Records from a data collection:
[Start of Attachment]

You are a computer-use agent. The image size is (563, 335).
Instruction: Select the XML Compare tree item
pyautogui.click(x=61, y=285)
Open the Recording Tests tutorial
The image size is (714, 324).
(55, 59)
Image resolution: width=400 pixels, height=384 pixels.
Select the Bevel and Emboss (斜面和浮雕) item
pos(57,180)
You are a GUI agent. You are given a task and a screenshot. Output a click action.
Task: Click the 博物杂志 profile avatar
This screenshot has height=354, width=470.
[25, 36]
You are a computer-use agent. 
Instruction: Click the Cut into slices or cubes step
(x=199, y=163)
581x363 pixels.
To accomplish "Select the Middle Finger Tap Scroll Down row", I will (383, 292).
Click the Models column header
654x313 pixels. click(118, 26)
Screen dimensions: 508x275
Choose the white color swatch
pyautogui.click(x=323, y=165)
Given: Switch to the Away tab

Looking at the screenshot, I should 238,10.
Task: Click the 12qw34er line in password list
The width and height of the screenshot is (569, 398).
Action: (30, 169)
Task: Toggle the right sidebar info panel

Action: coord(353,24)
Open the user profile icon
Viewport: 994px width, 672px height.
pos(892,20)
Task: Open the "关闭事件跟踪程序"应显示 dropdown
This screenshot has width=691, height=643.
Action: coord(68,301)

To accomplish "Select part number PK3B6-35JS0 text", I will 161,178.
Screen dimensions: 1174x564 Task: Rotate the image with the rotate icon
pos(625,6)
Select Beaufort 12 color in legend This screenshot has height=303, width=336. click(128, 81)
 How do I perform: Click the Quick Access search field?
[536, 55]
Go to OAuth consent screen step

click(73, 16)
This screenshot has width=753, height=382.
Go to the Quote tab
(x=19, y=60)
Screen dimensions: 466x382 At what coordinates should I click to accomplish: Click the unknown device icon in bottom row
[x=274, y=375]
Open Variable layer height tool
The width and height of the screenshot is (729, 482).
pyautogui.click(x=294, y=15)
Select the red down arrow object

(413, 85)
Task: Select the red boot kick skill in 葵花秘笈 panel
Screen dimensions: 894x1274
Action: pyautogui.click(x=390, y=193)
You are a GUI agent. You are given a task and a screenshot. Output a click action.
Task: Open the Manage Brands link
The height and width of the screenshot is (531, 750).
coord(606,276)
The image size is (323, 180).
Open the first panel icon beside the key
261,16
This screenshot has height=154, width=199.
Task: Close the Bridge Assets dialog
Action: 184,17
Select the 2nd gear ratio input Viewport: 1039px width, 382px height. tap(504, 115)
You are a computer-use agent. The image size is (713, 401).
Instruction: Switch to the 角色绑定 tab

[End of Attachment]

What is needed: Would you filter the records and copy out each line containing "will"?

Task response:
To accomplish "Select the Middle Finger Tap Scroll Down row", I will (383, 292).
To accomplish "Select part number PK3B6-35JS0 text", I will 161,178.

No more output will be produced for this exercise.